What to do: Where the word "surdouée" occurs in a line of the listing, please copy the line.

Data:
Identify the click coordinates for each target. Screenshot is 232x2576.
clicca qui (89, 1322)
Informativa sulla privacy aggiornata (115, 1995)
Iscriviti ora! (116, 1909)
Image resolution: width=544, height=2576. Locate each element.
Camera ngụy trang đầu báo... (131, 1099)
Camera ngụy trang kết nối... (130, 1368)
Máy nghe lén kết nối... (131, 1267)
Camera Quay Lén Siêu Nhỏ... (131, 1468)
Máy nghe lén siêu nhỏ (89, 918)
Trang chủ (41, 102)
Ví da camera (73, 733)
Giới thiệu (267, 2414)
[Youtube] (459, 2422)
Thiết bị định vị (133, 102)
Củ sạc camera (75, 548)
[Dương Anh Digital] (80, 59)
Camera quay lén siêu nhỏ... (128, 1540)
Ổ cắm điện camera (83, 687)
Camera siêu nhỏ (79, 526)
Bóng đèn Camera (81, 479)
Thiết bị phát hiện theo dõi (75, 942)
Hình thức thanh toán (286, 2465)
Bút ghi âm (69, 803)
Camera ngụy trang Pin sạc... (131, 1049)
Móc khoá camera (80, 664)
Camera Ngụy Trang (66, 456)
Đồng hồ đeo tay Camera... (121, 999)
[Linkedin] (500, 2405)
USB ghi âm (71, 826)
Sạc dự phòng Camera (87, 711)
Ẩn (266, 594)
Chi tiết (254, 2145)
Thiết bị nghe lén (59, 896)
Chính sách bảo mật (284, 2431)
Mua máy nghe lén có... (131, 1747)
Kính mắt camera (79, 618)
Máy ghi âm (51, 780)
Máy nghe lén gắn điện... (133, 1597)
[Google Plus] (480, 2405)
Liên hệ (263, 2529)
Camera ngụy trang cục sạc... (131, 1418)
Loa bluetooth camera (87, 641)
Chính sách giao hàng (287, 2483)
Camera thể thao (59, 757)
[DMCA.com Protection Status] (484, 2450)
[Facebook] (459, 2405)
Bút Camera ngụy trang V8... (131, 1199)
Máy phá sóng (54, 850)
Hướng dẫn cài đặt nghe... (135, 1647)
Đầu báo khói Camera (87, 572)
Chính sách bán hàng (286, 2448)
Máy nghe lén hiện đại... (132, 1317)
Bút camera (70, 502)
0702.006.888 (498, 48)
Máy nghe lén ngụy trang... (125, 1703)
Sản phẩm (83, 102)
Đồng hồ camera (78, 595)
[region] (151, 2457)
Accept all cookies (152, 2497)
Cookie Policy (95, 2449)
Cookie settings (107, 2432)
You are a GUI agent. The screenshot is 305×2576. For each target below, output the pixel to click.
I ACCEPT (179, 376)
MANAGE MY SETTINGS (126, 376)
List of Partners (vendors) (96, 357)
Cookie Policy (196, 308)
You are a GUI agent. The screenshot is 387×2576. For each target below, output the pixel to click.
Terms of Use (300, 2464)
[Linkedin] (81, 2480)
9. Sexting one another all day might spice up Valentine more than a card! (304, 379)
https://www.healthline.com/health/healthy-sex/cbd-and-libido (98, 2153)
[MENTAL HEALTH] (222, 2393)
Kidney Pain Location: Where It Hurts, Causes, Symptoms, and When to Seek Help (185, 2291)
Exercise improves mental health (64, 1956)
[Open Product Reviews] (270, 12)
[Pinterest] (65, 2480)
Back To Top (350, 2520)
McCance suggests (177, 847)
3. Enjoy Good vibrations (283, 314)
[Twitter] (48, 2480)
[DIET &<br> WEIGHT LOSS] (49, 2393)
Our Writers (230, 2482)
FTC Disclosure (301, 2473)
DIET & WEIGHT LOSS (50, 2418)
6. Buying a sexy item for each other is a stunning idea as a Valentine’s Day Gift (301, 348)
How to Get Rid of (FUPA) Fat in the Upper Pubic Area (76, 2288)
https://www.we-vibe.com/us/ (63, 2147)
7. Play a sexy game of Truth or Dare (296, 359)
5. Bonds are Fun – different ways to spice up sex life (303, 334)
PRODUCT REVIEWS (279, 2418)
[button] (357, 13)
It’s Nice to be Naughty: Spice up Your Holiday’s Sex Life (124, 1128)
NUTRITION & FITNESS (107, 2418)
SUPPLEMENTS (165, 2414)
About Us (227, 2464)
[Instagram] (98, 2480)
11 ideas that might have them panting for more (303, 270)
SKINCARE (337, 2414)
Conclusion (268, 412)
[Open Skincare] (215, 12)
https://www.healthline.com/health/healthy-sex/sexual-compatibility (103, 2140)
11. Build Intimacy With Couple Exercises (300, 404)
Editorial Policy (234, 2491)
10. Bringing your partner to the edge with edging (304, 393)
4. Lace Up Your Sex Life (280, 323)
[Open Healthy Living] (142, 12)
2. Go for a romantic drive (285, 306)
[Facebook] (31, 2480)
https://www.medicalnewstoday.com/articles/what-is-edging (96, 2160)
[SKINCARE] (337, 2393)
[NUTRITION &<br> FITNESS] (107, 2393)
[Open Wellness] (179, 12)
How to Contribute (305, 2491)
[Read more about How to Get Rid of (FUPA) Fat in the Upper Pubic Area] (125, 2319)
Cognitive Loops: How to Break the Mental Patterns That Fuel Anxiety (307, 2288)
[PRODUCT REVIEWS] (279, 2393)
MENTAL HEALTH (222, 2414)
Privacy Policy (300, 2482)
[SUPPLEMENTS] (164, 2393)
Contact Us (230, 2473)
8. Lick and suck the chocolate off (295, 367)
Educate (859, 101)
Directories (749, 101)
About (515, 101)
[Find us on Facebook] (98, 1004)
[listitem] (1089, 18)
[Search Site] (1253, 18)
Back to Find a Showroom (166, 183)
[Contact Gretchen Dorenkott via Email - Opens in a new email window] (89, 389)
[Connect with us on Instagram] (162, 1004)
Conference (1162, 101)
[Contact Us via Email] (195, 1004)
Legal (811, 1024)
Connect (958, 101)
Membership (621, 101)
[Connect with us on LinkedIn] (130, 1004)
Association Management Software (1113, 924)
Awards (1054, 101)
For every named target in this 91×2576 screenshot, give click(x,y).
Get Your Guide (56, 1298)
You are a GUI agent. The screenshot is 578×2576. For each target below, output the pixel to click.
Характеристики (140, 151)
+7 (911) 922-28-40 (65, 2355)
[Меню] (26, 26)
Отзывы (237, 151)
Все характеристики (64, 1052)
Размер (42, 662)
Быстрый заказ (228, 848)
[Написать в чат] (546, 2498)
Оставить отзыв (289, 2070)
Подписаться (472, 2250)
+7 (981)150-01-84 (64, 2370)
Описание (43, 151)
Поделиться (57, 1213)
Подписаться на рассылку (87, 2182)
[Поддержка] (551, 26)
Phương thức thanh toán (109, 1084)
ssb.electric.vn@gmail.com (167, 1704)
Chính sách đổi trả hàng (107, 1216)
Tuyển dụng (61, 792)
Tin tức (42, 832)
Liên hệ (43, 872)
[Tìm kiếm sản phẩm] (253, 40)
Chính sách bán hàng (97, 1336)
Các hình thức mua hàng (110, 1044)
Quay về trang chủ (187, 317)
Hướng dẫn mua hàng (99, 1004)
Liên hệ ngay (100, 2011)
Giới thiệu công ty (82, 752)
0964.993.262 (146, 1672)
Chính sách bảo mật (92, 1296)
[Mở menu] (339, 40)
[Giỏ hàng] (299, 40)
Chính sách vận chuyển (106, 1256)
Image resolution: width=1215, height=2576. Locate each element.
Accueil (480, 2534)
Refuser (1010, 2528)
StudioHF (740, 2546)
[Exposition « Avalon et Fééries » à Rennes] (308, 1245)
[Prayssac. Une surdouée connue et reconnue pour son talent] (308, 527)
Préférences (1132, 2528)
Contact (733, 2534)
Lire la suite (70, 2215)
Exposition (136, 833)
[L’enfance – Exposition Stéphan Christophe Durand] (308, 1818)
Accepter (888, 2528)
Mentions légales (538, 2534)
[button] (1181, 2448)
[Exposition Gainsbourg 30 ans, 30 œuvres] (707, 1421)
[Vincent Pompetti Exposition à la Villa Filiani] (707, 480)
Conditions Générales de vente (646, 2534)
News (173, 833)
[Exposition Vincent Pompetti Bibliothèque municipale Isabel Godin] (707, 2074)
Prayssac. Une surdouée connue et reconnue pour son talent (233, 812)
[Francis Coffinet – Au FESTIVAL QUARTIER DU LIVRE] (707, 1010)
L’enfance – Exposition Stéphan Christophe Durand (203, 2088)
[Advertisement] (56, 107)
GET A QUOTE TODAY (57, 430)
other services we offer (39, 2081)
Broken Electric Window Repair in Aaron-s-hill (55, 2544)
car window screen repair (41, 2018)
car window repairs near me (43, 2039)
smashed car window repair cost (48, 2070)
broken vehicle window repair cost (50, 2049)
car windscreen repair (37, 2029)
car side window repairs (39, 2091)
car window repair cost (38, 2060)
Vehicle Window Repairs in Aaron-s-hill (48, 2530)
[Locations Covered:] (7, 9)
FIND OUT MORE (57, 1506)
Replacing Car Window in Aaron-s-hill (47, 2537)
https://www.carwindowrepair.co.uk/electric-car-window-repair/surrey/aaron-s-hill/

Written solution:
[Prayssac. Une surdouée connue et reconnue pour son talent] (308, 527)
Prayssac. Une surdouée connue et reconnue pour son talent (233, 812)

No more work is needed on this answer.